With thanks and best regards,

Mick

a6viper's picture

That is the virus log file from the sep client from the pc with the virus and trojan horse

AttachmentSize
sep_virus_log.rar 1.78 KB
.Brian's picture

This is from one of those emails (UPS, FedEx, DHL) that claim they have a package waiting for you and to print out some sort of receipt, shipping lable, etc.

Either way, this will need to be manually deleted as SEP can't clean inside the backup file. If you have a the email scanner enabled, it either missed it or couldn't clean for whatever reason.

 

 

Please click the "Mark as solution" link at bottom left on the post that best answers your question. This will benefit admins looking for a solution to the same problem.

a6viper's picture

It will need manually deleted or is any other software that can deleted those mail??

.Brian's picture

Best bet is to manually delete to get rid of the file. I'm sure you could try another free scanner, although I would expect similar results.

As for the email, you'll need to delete from within the client or it can be done from the server side by an admin

Please click the "Mark as solution" link at bottom left on the post that best answers your question. This will benefit admins looking for a solution to the same problem.

Mithun Sanghavi's picture

Hello,

Internet Email Auto-Protect protects both incoming email messages and outgoing email messages that use the POP3 or SMTP communications protocol over the Secure Sockets Layer (SSL). When Internet Email Auto-Protect is enabled, the client software scans both the body text of the email and any attachments that are included.

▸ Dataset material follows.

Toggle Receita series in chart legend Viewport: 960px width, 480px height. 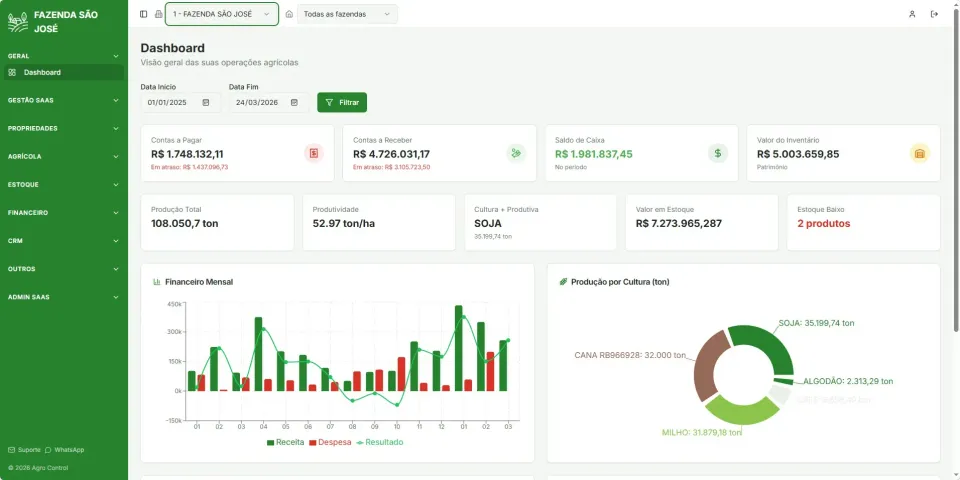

You can enable Auto-Protect to support the handling of encrypted email over POP3 and SMTP connections. Auto-Protect detects the secure connections and does not scan the encrypted messages. Even if Internet Email Auto-Protect does not scan encrypted messages, it continues to protect computers from viruses and security risks in attachments.

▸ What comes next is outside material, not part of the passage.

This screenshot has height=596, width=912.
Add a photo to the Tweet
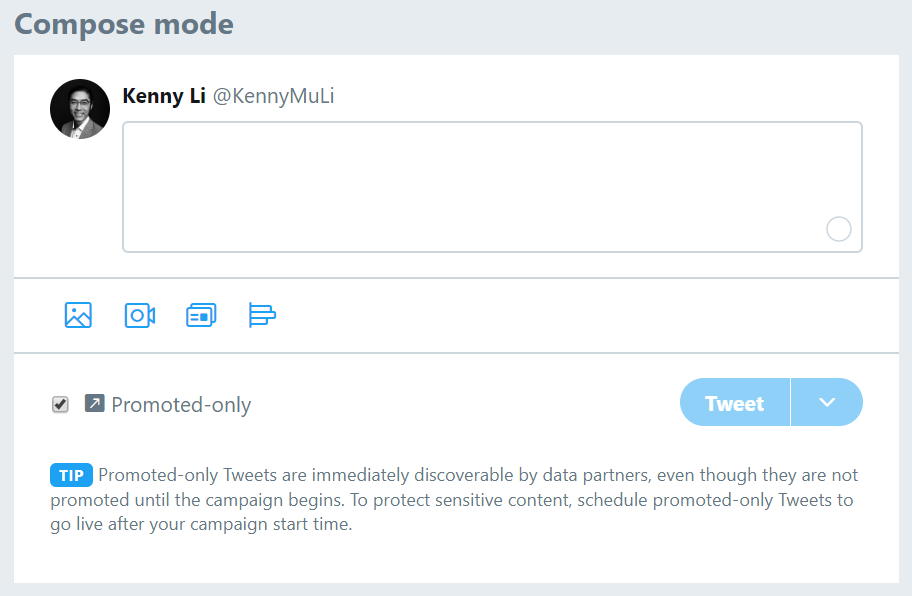point(78,315)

Email attachments are frequently the culprits in virus attacks. To protect yourself from viruses transmitted through email attachments:

  • Don't open any attachment you were not expecting, even if it comes from a trusted source, such as a family member, co-worker, or friend.
  • If you do not know the sender of a message that includes an attachment, delete the message without reading it.
  • Do not open any attached file ending in .exe, .vbs, or .lnk.
  • Never open an attachment without verifying that it's virus free. To open an attachment, first save it to your hard drive and then scan it with antivirus software, such as Symantec Endpoint Protection.

Incase of Suspicion, it is recommended to submit the Attachment to the Symantec Security Response Team on https://submit.symantec.com/essential

OR

Using Symantec Help (SymHelp) Tool, how do we Collect the Suspicious Files and Submit the same to Symantec Security Response Team

http://www.symantec.com/connect/articles/using-sym...

Hope that helps!!

Mithun Sanghavi
Senior Consultant
MIM | MCSA | MCTS | STS | SSE | SSE+ | ITIL v3

Don't forget to mark your thread as 'SOLVED' with the answer that best helped you.